Rajon Rondo’s free agency should be a fascinating adventure—having napalmed all bridges in Dallas, one must wonder which franchise will be willing to take a gamble on the moody floor general.
Kobe Bryant and the Los Angeles Lakers have long been Rondo fans, and the feeling is reportedly mutual.
Around Rondo, the energy is toxic. The Rockets’ and Mavericks’ interests intersect everywhere, including with the trade pursuit for Rondo in December. Rondo’s agent never wanted Rondo in Houston, partly because it would’ve cost another client, Patrick Beverley, his job and payday to re-sign with the Rockets this summer. In the end, the Rockets kept bidding on Rondo to try to push the price higher for the Mavericks, which was ultimately unsuccessful.

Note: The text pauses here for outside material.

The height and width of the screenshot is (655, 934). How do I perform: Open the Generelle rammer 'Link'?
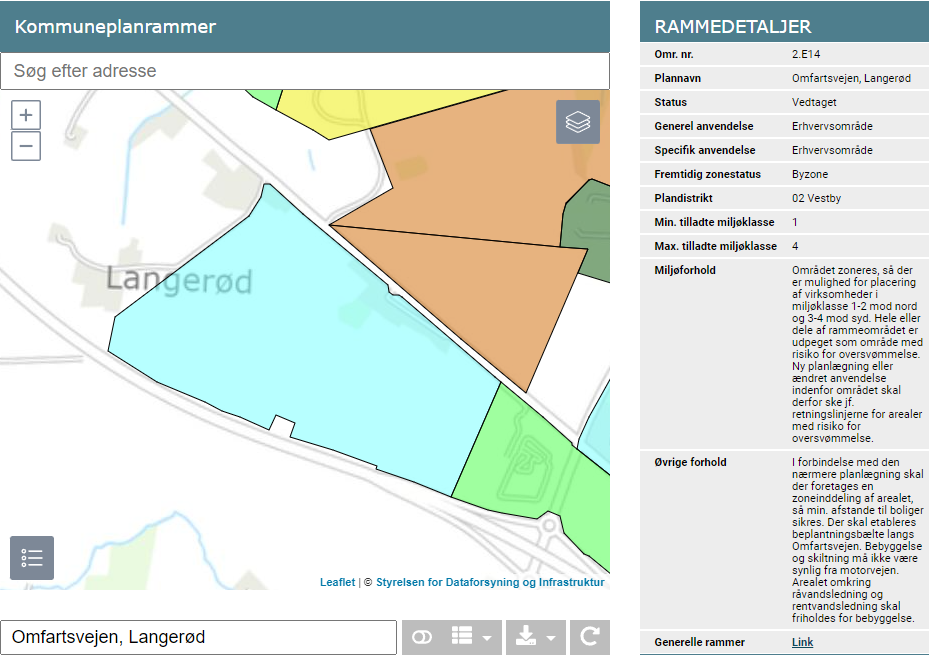802,642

When Rondo realized his run with the Celtics was over this year, he planned to sign with the Los Angeles Lakers in the summer, league sources said. He expected a maximum contract. Once Dallas made the trade, he was open to re-signing with the Mavericks – only there are no max contract offers for Rondo on the market. Not in Dallas, nor Los Angeles. He’s played his way out of that payday – not just this year, but since that terrible ACL injury two years ago.
Rondo always does the work, the preparation, but everyone could see again in Game 2 that his struggles with Mavericks coach Rick Carlisle remain an immense hurdle. On the court, there were those who believed Rondo’s eight-second violation for failing to cross the midcourt line was an act of protest on the coach’s calling of plays. Rondo played 10 minutes, picking up fouls for slapping at James Harden, and finally a technical to start the third quarter for shoving Harden out of sheer frustration. […] When Rondo and Carlisle had it out on the bench and again in the locker room in February, teammates heard Rondo ask him: “Why the [bleep] did you bring me here?”